2. The postage meter conversion apparatus of claim 1, wherein each drivable gear is rotatively engageable with a corresponding drive gear in a sequential manner as the drive shaft is caused to axially move to each particular drive gear actuating position in sequence.
3. The postage meter conversion apparatus of claim 2, wherein each drive gear is arranged upon the drive shaft in a corresponding manner with the drivable gears of said output shaft such that only one drivable gear can be rotatively driven in a particular drive gear actuating position of said drive shaft.
4. The postage meter conversion apparatus of claim 1, further comprising locking means in operative engagement with said drivable gears, when said drive shaft is being moved axially, for locking the drivable gears against rotative movement, when said drive shaft is not in a drive gear actuating position, whereby alignment is insured between the drive and drivable gears.
5. The postage meter conversion apparatus of claim 1, further comprising drive shaft monitoring means in operative association with the drive gears for monitoring the number of drive gear actuating positions.
6. The postage meter conversion apparatus of claim 1, further comprising output shaft monitoring means in operative association with the drivable gears for monitoring a rotative position of each of the drivable gears.
7. The postage meter conversion apparatus of claim 1, wherein said drive shaft is operatively connected to said first motor via a splined shaft that connects to the first motor and fits within said drive shaft, whereby the drive shaft is capable of being axially moved upon the splined shaft and rotatively driven thereby.
8. The combination of a lever operated mechanical postage meter having a number of levers to set postage, and a conversion apparatus for converting the mechanical postage meter into an electrically controlled postage meter, the combination comprising an electrical driving motor, a set of rotatable gears operatively connected to said electrical motor and rotatable thereby, means for individually actuating each gear of said set for rotation by said motor, an extension link extending from each gear, a cross bar connected between each link and a lever of said postage meter, each of said extension links travels through an arcuate path as each gear is caused to rotate, each corresponding lever of said postage meter travels through a substantially opposite arcuate path as does its associated link as said associated link is caused to move through its arcuate path, and each connecting cross bar moves in substantial translation as its associated link and lever traverse through substantially opposite arcuate paths.
9. The combination of claim 8, further comprising monitoring means associated with each gear for monitoring the amount of postage being set by each lever of said postage meter.

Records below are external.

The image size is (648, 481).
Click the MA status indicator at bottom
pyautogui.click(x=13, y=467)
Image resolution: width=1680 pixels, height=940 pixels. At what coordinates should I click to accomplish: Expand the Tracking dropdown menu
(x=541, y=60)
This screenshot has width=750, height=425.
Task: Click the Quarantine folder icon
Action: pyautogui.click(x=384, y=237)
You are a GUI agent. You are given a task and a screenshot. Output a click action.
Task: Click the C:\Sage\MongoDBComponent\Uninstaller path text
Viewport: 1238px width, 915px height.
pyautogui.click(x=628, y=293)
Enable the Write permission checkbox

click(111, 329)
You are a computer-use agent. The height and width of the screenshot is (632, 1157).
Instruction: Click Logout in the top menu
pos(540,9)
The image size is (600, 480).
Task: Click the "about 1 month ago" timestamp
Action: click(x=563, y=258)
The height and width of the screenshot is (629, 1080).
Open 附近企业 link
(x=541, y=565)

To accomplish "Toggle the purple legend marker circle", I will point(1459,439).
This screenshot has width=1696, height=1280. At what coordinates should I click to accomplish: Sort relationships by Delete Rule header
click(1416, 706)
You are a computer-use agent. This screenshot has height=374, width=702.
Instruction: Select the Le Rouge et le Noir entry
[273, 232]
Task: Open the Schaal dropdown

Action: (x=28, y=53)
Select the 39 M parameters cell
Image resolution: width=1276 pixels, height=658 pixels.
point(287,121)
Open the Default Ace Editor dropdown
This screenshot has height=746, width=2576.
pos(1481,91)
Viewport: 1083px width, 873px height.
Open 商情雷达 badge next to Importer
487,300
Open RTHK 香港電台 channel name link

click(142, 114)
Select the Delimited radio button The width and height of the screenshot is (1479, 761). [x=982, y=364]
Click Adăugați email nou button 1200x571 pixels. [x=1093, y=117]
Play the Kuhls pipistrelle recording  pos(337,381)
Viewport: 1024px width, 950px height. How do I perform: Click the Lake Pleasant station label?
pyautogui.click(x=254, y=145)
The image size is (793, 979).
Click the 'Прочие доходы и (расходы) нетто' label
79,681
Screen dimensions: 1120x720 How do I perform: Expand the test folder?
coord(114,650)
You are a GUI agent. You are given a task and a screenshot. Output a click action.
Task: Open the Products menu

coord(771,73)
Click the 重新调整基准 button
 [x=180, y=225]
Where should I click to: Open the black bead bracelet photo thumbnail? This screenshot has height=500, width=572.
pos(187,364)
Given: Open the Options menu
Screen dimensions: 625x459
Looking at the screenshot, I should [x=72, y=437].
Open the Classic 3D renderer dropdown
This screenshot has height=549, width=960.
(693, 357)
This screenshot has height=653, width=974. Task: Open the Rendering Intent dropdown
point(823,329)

This invention pertains to postal equipment, and more particularly to a conversion unit for making a standard mechanical postage meter compatible in an electrical environment.


With more and more processing equipment becoming electrically controlled, a need is emerging for converting mechanical postal systems and equipment to electrical control.

Because present federal law prevents the direct electrical redesign of a postage meter, the invention concerns itself with the logical alternative, viz., a conversion attachment.

While conversion attachments are not new per se, the present invention features a novel mechanism packaged as a unit which provides ease of adaptability, assembly, reliability and low cost of manufacture.


The invention relates to a postage meter conversion apparatus for converting a lever operated mechanical postage meter to an electrically controlled postage meter.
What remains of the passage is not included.